Siva, a money lender, lends in the following manner. For the first year, he charges 2% p.a. for the second year, he charges 4% p.a. for the third year, the charges 6% p.a. and so on. If he lends a sum in this way at simple interest, find the least integral number of years in which it will fetch an interest at least equal to itself.

To find the least integral number of years in which the sum will fetch an interest at least equal to itself, we can start by setting up an equation.

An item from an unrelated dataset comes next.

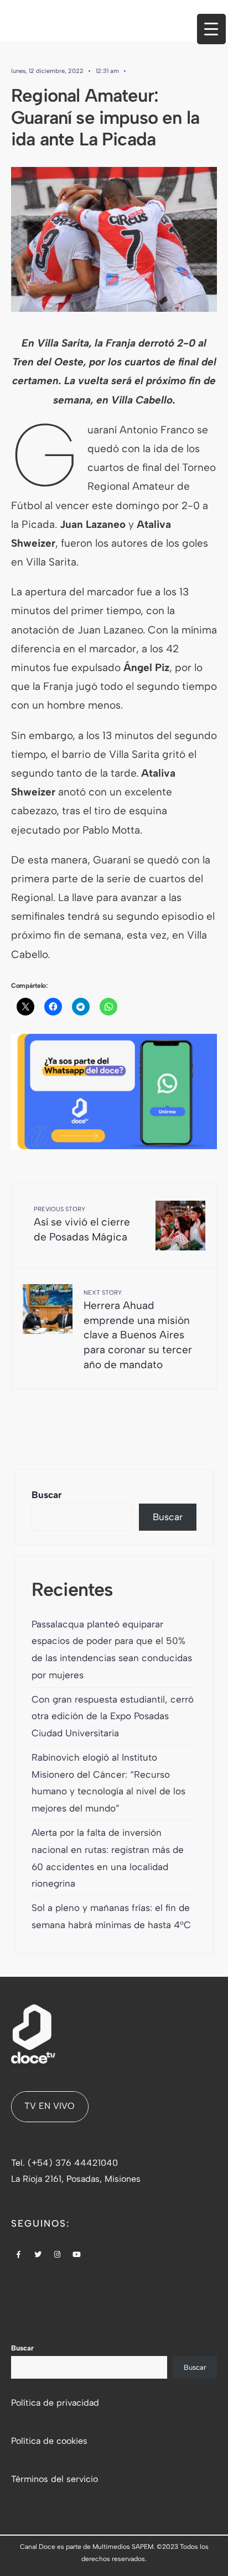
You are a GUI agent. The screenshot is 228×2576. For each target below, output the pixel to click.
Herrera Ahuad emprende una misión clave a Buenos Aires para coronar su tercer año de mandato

Let's assume the sum of money lent is 'P' and the number of years is 'n'.

According to the given information, the interest charged for the first year is 2% of the sum, for the second year it is 4% of the sum, for the third year it is 6% of the sum, and so on.

So, the interest earned after 'n' years can be calculated using the formula:

Interest = P * (2 + 4 + 6 + ... + 2n)

This can be simplified as:

Interest = P * (2 + 4 + 6 + ... + 2n) = P * n * (n + 1)

Now, we need to find the least integral value of 'n' for which the interest earned is at least equal to the sum 'P'.

Setting up the equation:

P * n * (n + 1) >= P

Simplifying the equation:

n * (n + 1) >= 1

n^2 + n - 1 >= 0

Using the quadratic formula, we can find the roots of this equation:

n = (-1 ± √(1^2 - 4(1)(-1))) / 2

n = (-1 ± √(1 + 4)) / 2

n = (-1 ± √5) / 2

Since we are looking for the least integral value of 'n', we take the positive root:

n = (-1 + √5) / 2

Approximating this value, we get:

n ≈ 0.618

Since 'n' represents the number of years, we round up this value to the nearest whole number:

n = 1

Therefore, the least integral number of years in which the sum will fetch an interest at least equal to itself is 1 year.